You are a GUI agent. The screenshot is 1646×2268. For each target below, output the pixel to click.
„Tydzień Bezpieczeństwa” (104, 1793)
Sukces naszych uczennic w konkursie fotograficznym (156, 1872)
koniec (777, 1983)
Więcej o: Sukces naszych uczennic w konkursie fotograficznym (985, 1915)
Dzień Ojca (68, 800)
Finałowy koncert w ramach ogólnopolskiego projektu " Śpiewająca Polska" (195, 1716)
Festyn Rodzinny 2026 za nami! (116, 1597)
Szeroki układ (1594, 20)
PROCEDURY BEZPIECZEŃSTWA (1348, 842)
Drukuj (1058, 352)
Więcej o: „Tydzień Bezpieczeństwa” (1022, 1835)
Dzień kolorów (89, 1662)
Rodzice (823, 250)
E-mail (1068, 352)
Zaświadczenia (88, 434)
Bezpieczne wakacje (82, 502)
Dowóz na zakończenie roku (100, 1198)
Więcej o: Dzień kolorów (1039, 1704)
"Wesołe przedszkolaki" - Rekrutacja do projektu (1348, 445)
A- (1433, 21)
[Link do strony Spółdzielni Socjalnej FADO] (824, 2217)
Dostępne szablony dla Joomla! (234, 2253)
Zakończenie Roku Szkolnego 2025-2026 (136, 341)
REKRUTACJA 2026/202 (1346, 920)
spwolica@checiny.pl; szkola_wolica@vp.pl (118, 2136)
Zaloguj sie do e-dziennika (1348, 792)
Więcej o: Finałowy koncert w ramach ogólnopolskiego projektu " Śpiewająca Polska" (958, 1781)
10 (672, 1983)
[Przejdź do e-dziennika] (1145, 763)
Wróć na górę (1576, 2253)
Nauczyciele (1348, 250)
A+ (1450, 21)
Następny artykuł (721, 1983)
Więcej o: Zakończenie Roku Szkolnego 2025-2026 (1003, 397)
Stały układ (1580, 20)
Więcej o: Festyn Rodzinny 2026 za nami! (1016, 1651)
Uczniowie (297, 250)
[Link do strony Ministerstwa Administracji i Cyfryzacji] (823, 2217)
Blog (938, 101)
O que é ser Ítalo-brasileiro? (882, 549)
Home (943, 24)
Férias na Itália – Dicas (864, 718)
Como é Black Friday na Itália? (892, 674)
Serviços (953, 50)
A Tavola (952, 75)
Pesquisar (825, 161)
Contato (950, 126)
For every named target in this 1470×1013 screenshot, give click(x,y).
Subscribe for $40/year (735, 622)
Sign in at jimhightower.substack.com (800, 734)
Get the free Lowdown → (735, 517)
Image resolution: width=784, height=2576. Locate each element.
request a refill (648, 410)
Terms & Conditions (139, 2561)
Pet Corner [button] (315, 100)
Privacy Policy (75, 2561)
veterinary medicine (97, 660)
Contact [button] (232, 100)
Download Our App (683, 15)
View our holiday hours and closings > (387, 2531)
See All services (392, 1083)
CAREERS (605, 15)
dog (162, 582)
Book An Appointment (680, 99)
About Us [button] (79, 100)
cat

Activity:
Copy the entries word for word. Start at the first line and end with the line containing "Dzień kolorów (89, 1662)".

Exercise answer:
You are a GUI agent. The screenshot is 1646×2268. For each target below, output the pixel to click.
„Tydzień Bezpieczeństwa” (104, 1793)
Sukces naszych uczennic w konkursie fotograficznym (156, 1872)
koniec (777, 1983)
Więcej o: Sukces naszych uczennic w konkursie fotograficznym (985, 1915)
Dzień Ojca (68, 800)
Finałowy koncert w ramach ogólnopolskiego projektu " Śpiewająca Polska" (195, 1716)
Festyn Rodzinny 2026 za nami! (116, 1597)
Szeroki układ (1594, 20)
PROCEDURY BEZPIECZEŃSTWA (1348, 842)
Drukuj (1058, 352)
Więcej o: „Tydzień Bezpieczeństwa” (1022, 1835)
Dzień kolorów (89, 1662)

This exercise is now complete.